Puglia infelice – A Bari, il bancomat dei voti si chiama Antonio Di Cosola
Sono ventidue. Non uno, due, dieci, ma ventidue i residenti in provincia di Bari raggiunti da provvedimenti giudiziari per aver, a quanto pare, favorito la costruzione di consenso elettorale per un candidato del centro-sinistra alle scorse regionali. Si tratta di un non eletto di calibro, candidato nella lista dei Popolari a sostegno di Michele Emiliano. Il dato più interessante è che un mezzano vicino al candidato si sarebbe avvalso della capacità di persuasione del figlio del neopentito capomafia Antonio Di Cosola. Non un pesce piccolo, ma uno squalo del capoluogo. La terza testa del triumvirato Parisi, Strisciuglio, Di Cosola.

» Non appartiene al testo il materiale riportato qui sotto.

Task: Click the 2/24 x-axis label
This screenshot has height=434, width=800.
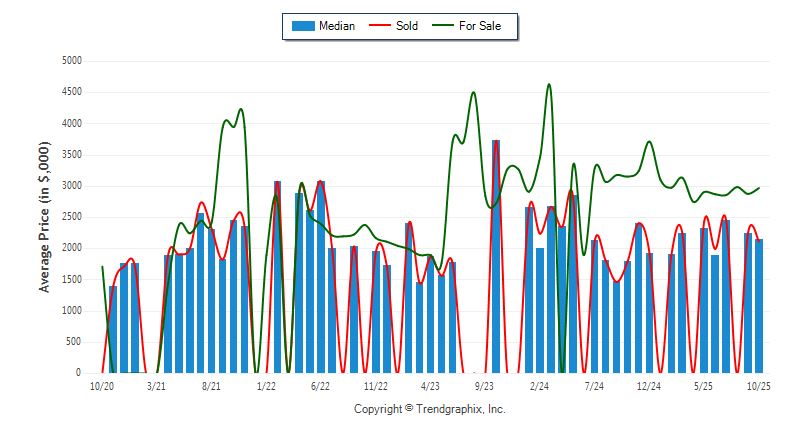Action: [540, 386]
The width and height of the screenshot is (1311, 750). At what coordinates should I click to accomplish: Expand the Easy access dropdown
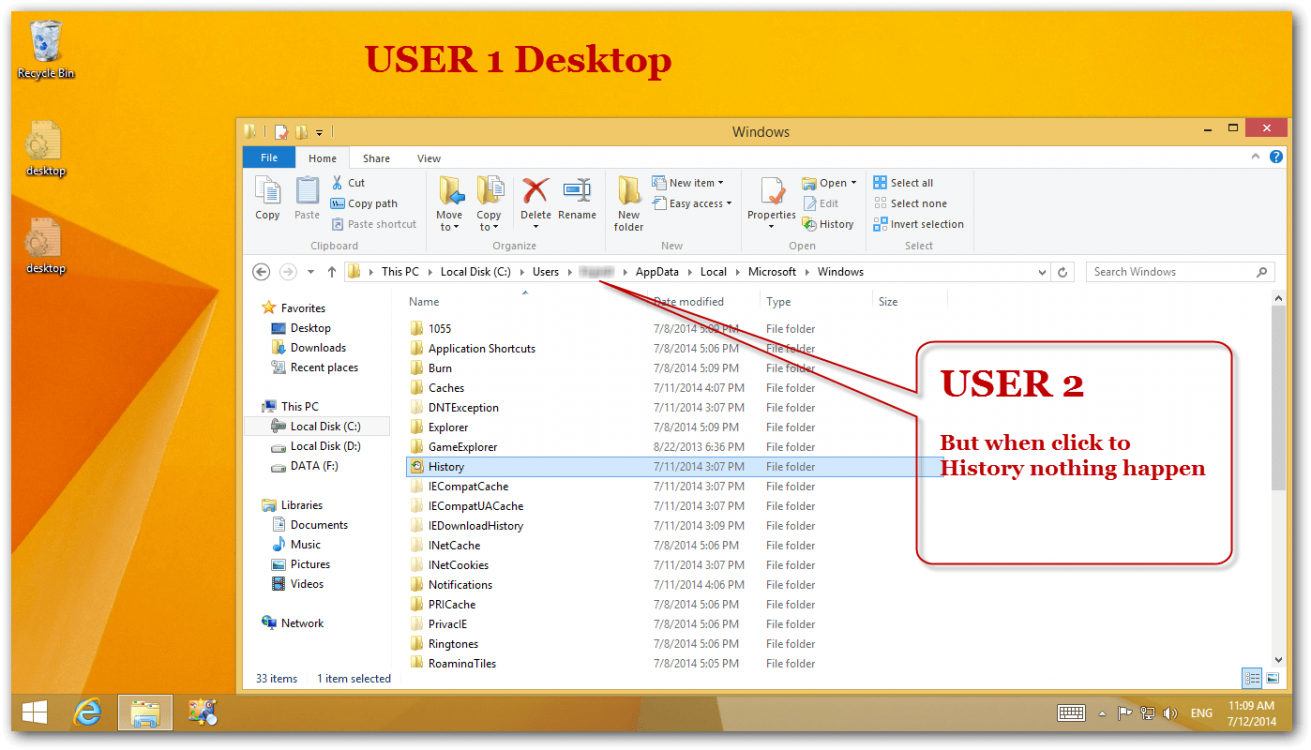tap(692, 203)
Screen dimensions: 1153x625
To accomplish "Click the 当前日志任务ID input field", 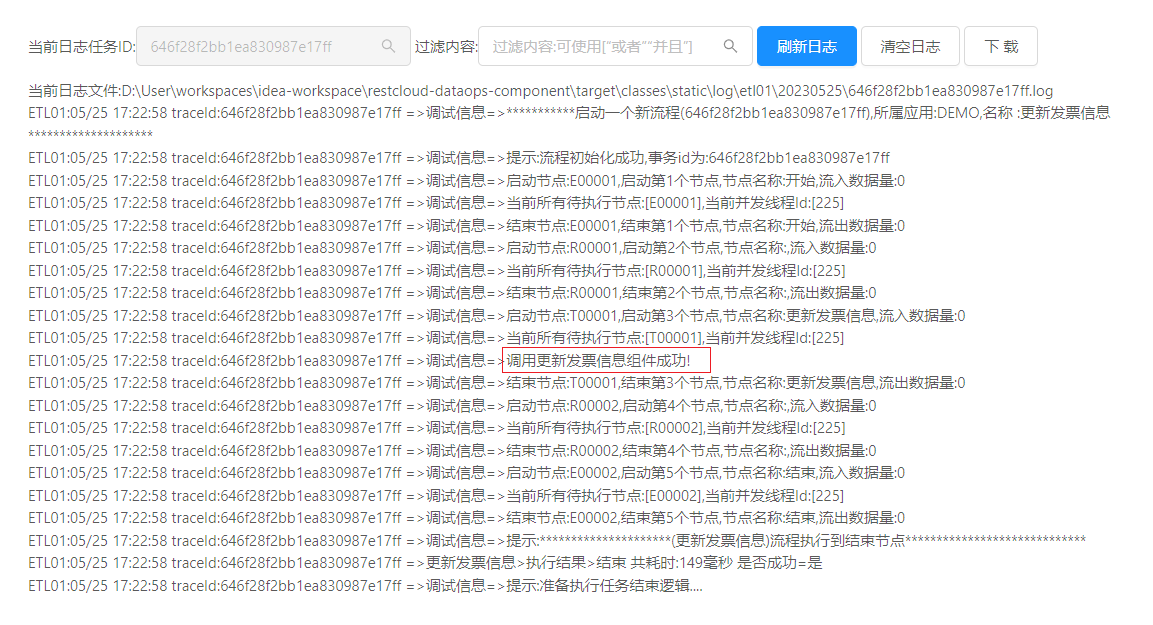I will click(260, 46).
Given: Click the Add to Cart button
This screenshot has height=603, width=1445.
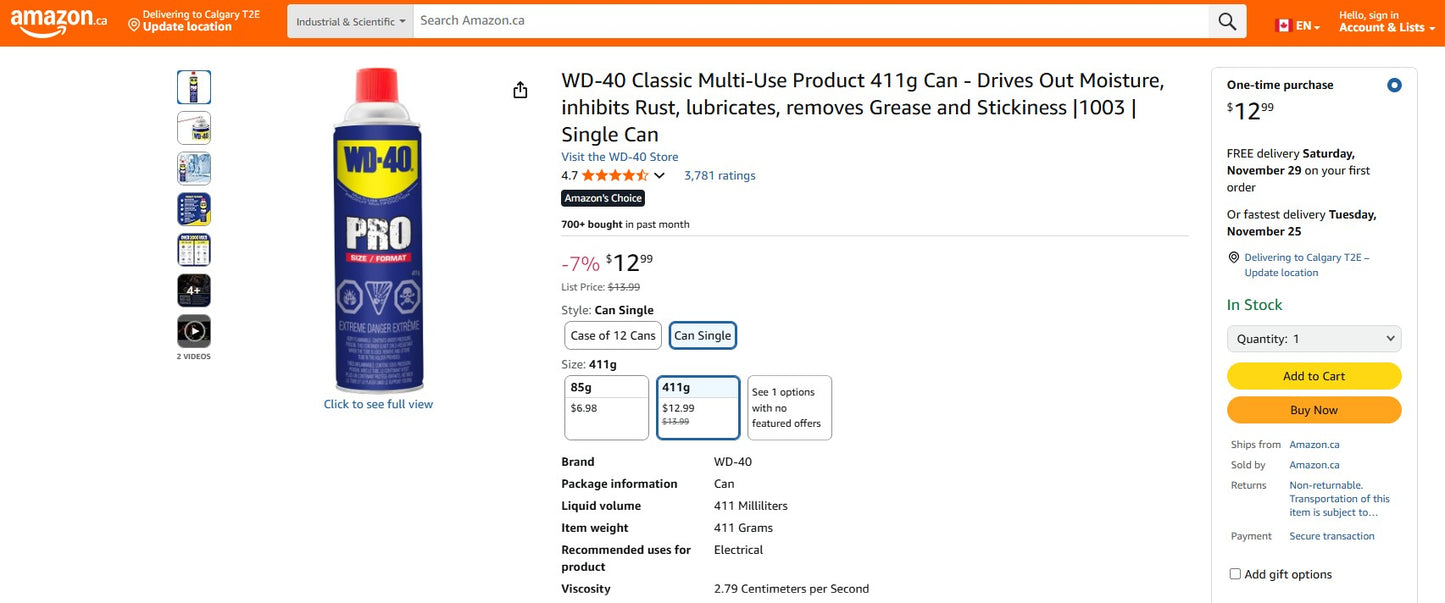Looking at the screenshot, I should [1313, 375].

Essersi recati presso questa famiglia, egemone nel territorio più interno della città, quella Carbonara dove per decenni i socialisti craxiani hanno tenuto meeting e tessuto rapporti discutibili con la popolazione locale, significa essersi sottoposti al dominio di un clan tra i più violenti dell’intera regione. I Di Cosola non sono amati, ma temuti. Perché fa parte del loro Dna mafioso l’uso delle armi e delle mani, dei coltelli e di tutto ciò che può servire per scannare nemici.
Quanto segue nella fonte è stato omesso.